Tuesday, June 11, 2013

Fathers Day - Walks On Thin Ice.

Fathers Day two years ago we were threatened by wildfires here. Tense moments. We had to pick out what was important and put it in the car for a fast departure, if required. Amazing how truly important things rise to the top without a lot of thought, like life buoys popping to the surface of the water when released from underwater.
http://milesofthejourney.blogspot.com/2011/06/revelation-in-wildfire.html

One year ago on Fathers Day, I had an allergic reaction to something, creating serious problems. I truly thought I was going to die as we made the trip to the emergency room. And I remember that on the way to the emergency room we passed by the intersection where I get on my usual bike route. And, I thought of the great times there, thanked God for those times, and wondered and doubted a little, I would ever experience that again. http://milesofthejourney.blogspot.com/2012/06/scary.html

One more time Fathers Day approaches. Today, on that same course, I heard emergency vehicles coming my way. The traffic was at a standstill.
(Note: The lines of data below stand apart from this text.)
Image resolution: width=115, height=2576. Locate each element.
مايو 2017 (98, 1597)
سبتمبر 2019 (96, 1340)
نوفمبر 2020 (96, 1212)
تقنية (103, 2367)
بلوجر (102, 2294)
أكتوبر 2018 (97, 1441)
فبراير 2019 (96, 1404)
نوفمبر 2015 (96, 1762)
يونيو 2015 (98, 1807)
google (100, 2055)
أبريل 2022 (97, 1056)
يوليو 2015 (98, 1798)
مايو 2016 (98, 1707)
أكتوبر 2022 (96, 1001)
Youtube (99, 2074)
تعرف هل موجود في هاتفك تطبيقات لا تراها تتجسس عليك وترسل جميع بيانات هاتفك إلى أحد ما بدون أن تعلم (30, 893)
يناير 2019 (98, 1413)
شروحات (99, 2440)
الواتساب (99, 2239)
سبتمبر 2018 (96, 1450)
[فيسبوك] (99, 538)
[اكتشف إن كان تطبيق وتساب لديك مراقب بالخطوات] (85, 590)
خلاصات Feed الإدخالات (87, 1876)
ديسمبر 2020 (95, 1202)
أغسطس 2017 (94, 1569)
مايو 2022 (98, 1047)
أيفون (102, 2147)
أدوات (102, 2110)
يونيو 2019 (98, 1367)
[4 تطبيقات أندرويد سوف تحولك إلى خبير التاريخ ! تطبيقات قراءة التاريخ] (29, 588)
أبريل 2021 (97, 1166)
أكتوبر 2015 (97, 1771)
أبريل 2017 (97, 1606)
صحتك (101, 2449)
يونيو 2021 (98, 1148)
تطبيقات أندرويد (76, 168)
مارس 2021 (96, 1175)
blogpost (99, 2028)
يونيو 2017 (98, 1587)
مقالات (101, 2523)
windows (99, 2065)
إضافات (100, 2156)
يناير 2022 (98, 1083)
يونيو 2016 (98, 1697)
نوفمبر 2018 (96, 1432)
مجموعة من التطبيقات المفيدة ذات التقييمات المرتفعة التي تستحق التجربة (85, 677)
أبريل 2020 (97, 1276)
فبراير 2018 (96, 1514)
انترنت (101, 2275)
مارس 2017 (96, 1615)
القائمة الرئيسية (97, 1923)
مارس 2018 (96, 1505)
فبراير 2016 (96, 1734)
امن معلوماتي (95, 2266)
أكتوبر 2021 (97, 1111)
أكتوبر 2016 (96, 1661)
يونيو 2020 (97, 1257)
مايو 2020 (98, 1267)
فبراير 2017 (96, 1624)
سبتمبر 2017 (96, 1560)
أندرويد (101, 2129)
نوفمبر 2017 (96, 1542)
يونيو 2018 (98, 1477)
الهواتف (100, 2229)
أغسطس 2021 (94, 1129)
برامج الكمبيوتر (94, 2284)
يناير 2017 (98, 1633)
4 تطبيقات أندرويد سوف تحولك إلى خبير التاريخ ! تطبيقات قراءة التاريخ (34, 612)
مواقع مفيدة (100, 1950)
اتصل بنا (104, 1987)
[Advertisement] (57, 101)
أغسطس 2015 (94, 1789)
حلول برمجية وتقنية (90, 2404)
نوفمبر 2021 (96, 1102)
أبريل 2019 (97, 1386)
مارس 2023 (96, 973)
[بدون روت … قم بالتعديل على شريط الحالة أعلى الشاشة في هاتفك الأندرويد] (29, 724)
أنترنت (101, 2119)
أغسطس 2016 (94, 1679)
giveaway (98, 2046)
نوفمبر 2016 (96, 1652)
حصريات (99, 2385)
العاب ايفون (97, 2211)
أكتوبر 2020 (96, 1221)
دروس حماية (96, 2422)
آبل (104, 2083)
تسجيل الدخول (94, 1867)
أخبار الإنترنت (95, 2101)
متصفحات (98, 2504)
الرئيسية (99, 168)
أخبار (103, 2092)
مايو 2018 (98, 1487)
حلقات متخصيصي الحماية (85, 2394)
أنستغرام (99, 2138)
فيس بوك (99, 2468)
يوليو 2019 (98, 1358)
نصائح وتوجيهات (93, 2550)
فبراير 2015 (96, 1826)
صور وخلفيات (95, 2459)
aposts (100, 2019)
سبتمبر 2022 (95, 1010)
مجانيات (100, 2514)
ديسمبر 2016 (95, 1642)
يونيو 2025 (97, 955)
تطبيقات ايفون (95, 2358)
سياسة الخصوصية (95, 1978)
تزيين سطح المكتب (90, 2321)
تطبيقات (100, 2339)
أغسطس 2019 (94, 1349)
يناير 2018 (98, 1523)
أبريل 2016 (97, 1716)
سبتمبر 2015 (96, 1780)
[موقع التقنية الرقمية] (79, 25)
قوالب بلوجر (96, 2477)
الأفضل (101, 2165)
An accident? A fire? As I moved closer to the front of the stalled traffic, I could see a vehicle turned upside down and people looking under it. The ambulance was very near. Not good. I prayed for whoever might be involved in this accident. And, at the same moment - like with the wildfires - without much thought, I tapped into what was really important: My relationship with God through Jesus Christ and the people I love. Fathers Day last year taught me that this life is a walk on thin ice. We can fall through any moment. Do the people I love know how I feel about them? Is there something left unsaid, undone?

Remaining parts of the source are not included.